The altering of historical fact is not unusual in art, and is not in itself reprehensible – what matters are the messages that result. What is the effect upon the perceptions of an audience of portraying members of Hitler’s personal staff as innocent of the Holocaust? Of ignoring the atrocities committed by SS officers? Of depicting racist imperialists as heroes?
Moral ambiguity
The last cinematic trend we shall consider is the introduction of a moral ambiguity that questions whether or not fascists are especially repugnant.
For most of the post-war period the verdict on fascism was, rightly, uncompromising: it was an evil that cost millions of people their lives. Today, this verdict is apparently no longer satisfactory, as it is too simplistic and ignores the most interesting moral questions. Thus moral ambiguity is being used to pose ‘uncomfortable’ questions about complicity, and how easily any of us might fall into the same role as the characters onscreen.
An excellent example is the character Hanna Schmitz in The Reader [15], directed by Stephen Daldry. In this film a teenage boy, Michael, befriends a lonely older woman, Hanna, and begins a love affair with her. One day she disappears without warning, and he does not see her again until he is a law student attending a court trial as part of his training. With a shock, he realises that one of the six women in the dock charged with war crimes is his former lover. The key point in the trial comes during a discussion of a death march, when the women on trial locked 300 Jews in a church and let it burn to the ground. When the court produces a contemporary report of the event as evidence, the other defendants try to accuse Hanna of writing it. She admits to doing so, and is consequently sentenced more sternly than the others. But Michael alone knows that she could not have written the report, because she is illiterate.
Hanna admits to participating in the Holocaust, selecting women to be gassed and joining in a death march. The film’s preposterous thesis seems to be that she would rather be imprisoned for mass murder than exposed as illiterate. Perhaps we are meant to think she embraces punishment out of remorse, but if that is so, why are we not shown it? We are offered only the barest whiff of such a motivation. Either way, the film’s main theme is very clear. In the first section of the film we are encouraged to feel a certain sympathy for Hanna. Only then are we told what she has done, and expected to ask ourselves, what led her to behave this way?

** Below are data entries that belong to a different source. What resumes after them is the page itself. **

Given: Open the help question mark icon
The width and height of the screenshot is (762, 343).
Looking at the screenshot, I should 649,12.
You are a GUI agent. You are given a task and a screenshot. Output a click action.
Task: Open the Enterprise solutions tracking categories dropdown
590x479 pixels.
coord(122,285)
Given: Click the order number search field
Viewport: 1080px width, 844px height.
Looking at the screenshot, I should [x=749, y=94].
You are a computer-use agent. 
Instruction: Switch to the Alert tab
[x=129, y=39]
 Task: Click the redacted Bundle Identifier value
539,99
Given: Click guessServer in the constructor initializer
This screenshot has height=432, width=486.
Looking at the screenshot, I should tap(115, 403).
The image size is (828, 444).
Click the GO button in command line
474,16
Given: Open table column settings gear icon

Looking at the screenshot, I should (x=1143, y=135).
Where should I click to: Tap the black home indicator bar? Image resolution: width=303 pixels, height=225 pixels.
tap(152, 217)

It is a question to which the film offers no answer. As Manohla Dargis wrote in the New York Times, “you have to wonder who, exactly, wants or perhaps needs to see another movie about the Holocaust that embalms its horrors with artfully spilled tears and asks us to pity a death-camp guard”.[16] At the end of the film Hanna donates her money to one of the survivors of the camps. The survivor refuses it, but, in an unconvincing touch, keeps the old tin Hanna kept the money in because it reminds her of a tin she herself once owned. Although it belonged to an SS guard who helped kill her mother, she puts it on her mantelpiece in a trite and inappropriate image of ‘reconciliation’.

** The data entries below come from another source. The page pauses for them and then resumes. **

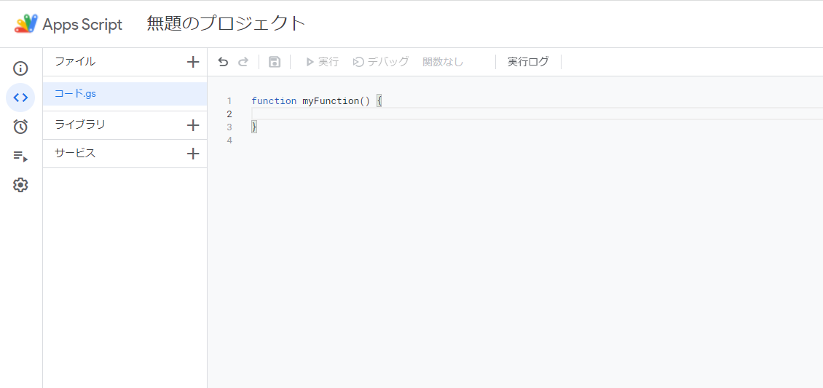Place cursor on empty line 2 in editor
This screenshot has width=823, height=388.
click(x=437, y=114)
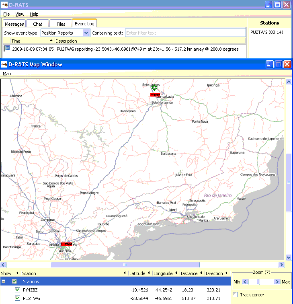
Task: Switch to the Chat tab
Action: tap(37, 24)

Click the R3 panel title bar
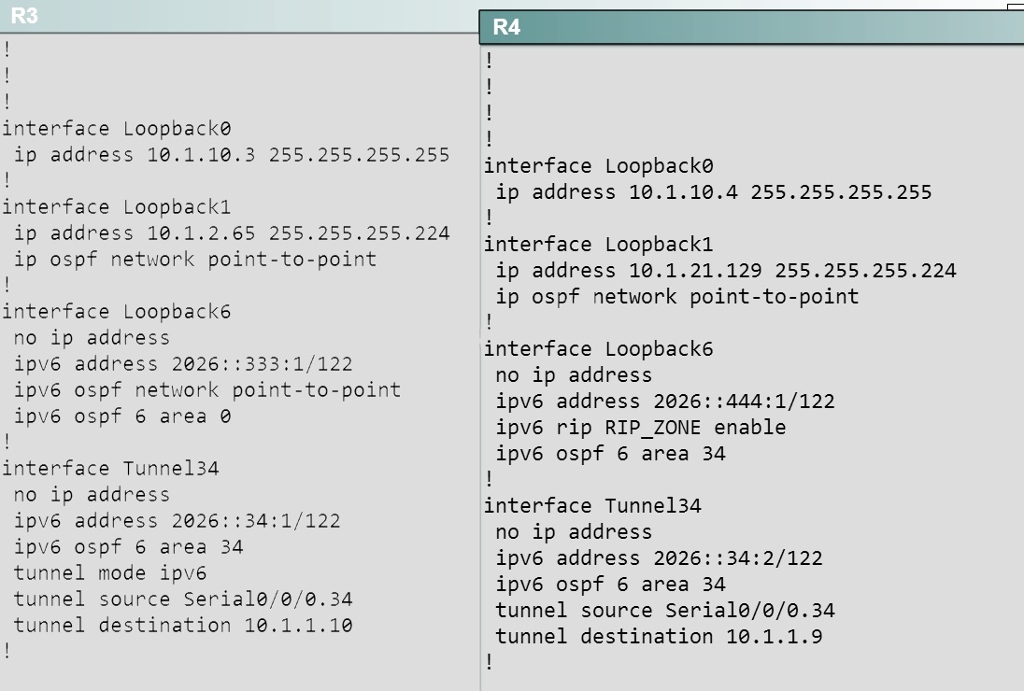coord(239,16)
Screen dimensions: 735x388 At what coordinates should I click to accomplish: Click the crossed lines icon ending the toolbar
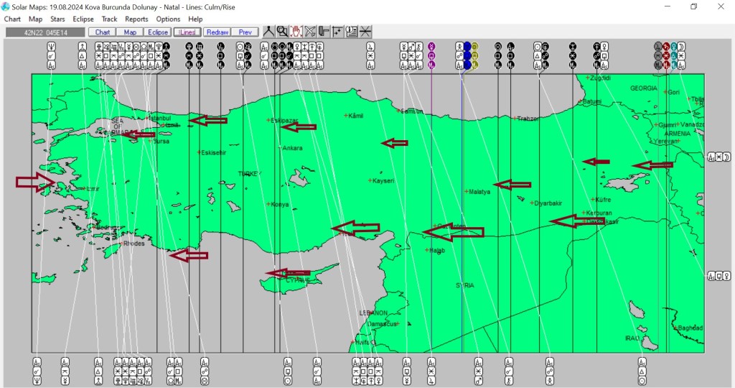[365, 32]
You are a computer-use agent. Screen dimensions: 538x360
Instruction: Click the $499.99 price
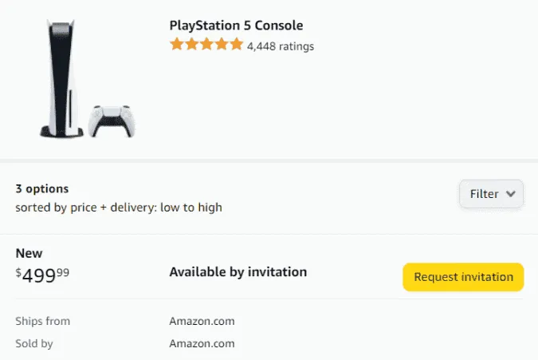pos(43,275)
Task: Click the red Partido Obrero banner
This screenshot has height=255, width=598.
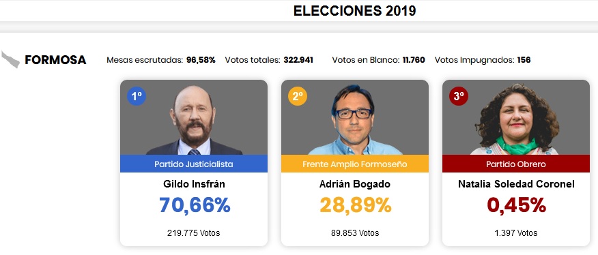Action: click(516, 164)
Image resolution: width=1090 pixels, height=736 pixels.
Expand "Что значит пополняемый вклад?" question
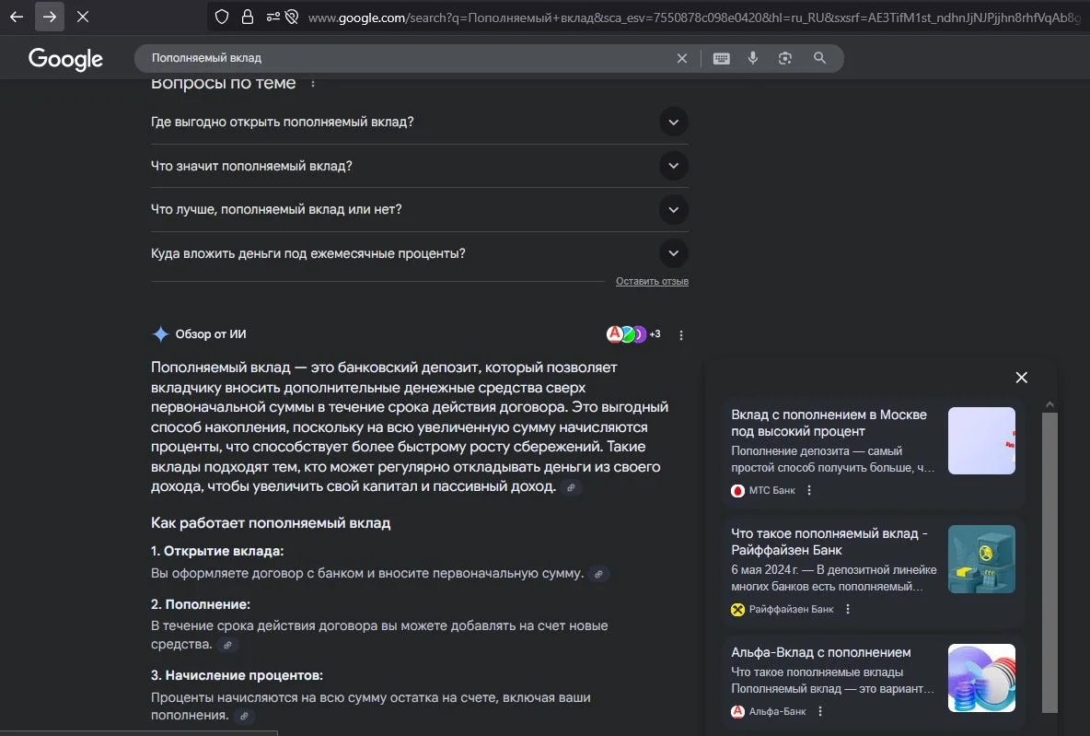click(673, 166)
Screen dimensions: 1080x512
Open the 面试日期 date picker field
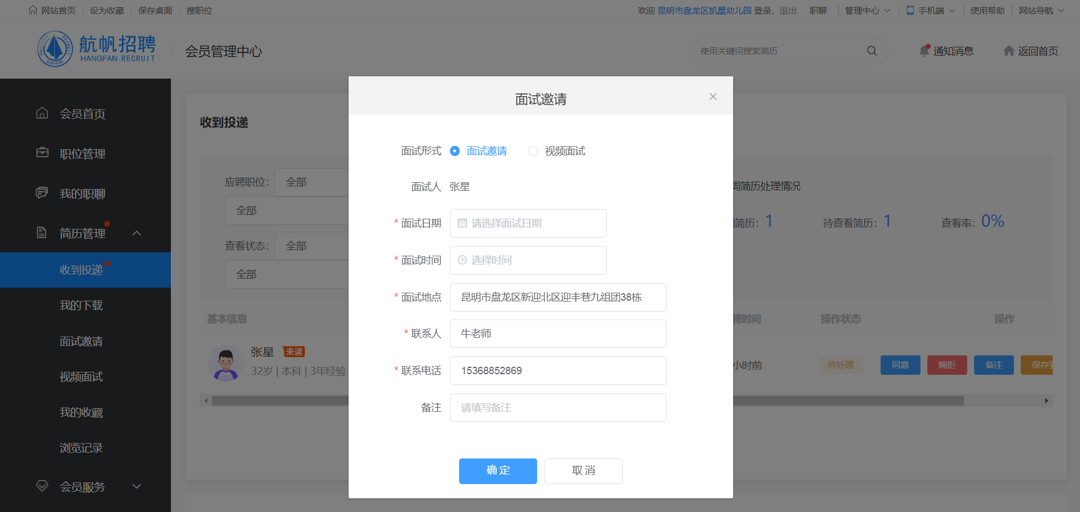pos(527,223)
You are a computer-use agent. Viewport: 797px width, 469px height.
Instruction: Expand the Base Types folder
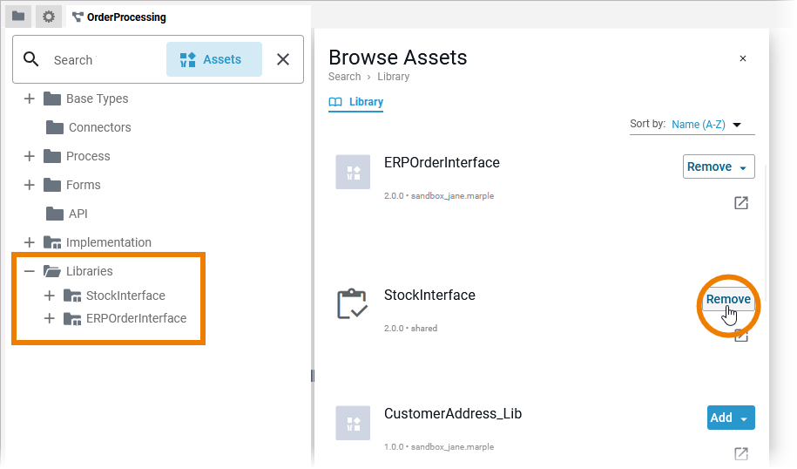click(x=30, y=99)
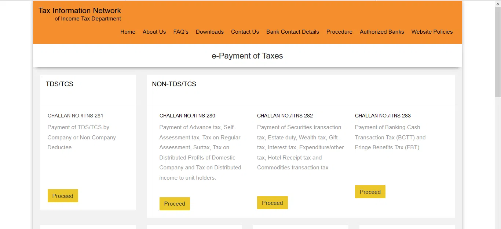
Task: Open the Website Policies page
Action: click(432, 32)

In another scene, a student from Michael’s law class becomes a heavy-handed representative of punitive inflexibility. Raging against Hanna Schmitz and her fellow ex-SS guards, he shouts: “You know what I’d do? Put the gun in my hand and shoot her myself. Shoot them all!” The film then cuts to Michael walking towards Auschwitz. The juxtaposition implies that those who take a hard line against fascists are little better than fascists themselves. In his call for violence, does the law student mean only the six women in the dock, or all the thousands of people who worked in the camps or merely knew about them – a comparable call to mass murder? In the same vein, Hanna demands of the judge at her trial, “What would you have done differently?” Flustered, he offers no reply.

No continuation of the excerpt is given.